HOME & HEART: Tributary Tribulation

Beginner

While off-grid hydropower is our preferred option, we are only able to harvest that energy when our seasonal creek is flowing—usually around the middle of December to the first weeks of July. Most of that time, the 24-volt system supplies us with 9.6 kilowatt-hours a day, meeting most of our electricity needs. While we get some winter sun on our PV system in our small canyon, and storm winds crank our wind turbine on occasion, the creek provides the main winter input.

Over the years, my husband Bob-O has improved the microhydro intake at the head of the pipe to maximize the turbine’s output. For instance, the pipe has been enlarged, from 2-inch PVC to 6-inch PVC. He has designed and built several intakes—the last, of course, being the best so far. But it is the unexpected but inevitable maintenance that throws us a curve ball. Early last winter, I was driving across our bridge and saw that a huge boulder had broken loose from the creek bank and was laying on top of the pipe. The rock had not broken the pipe; it had somehow gently deposited itself right across it. We made plans to remove it in the late summer when the creek was dry.

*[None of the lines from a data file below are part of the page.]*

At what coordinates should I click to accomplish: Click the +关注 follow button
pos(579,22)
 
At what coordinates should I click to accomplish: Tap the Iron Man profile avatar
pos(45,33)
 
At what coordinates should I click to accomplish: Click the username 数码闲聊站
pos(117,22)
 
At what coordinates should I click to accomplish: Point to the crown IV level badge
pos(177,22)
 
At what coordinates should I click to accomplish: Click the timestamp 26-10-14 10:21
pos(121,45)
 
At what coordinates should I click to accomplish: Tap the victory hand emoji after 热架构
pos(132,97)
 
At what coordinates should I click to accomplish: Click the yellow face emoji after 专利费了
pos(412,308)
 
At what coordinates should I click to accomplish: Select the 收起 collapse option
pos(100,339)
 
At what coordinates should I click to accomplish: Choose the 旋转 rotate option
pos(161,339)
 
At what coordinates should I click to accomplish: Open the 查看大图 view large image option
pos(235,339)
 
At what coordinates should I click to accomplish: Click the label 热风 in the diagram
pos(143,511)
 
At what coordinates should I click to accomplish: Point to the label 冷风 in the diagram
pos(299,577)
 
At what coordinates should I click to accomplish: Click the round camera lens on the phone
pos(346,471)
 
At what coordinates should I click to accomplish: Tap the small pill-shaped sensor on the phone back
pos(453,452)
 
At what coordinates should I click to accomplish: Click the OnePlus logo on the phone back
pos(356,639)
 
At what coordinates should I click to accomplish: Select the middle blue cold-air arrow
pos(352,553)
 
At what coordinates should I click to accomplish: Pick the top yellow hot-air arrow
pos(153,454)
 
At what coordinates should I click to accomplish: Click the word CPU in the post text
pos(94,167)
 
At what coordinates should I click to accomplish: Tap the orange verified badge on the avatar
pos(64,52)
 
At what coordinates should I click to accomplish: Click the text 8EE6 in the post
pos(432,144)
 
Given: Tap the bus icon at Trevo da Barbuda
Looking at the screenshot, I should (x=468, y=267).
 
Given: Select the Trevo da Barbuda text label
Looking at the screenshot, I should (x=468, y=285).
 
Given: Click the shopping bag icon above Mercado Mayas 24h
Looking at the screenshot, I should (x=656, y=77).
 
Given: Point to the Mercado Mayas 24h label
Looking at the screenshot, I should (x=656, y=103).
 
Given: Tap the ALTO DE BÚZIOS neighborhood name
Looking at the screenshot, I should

Last January, we came home from traveling to find the turbine a quarter-mile downcreek. A small flash flood had torn it loose from its wiring and separated the valves from the main pipe. Thankfully, Bob-O keeps a spare turbine, so he soon had the system producing energy again. We sent the tumbled turbine to Denis Ledbetter at LoPower Engineering for repair and rejuvenation, and it is now our spare.

Come Hell or High Water

Until this past February, we had a wonderful water year. Lots of rain, with snow on the mountain at the head of our canyon—everything was looking rosy. Then it got warm and started raining. It rained for days. It rained on the mountain and melted the snow there.

On February 7, 2017, our creek was swift, brown, and rising fast. Within its path, the microhydro turbine was sitting under an inverted blue-plastic tub on its wooden base. This protected it above from rainwater, but not from the turbulent water below. Because of this erratic flow, turbine output was down by half. We set a timer for 30 minutes to remind us to check on the creek, but I couldn’t help looking out the window every few minutes. Before the 30 minutes were up, we determined it was time to rescue the microhydro turbine from the rising water.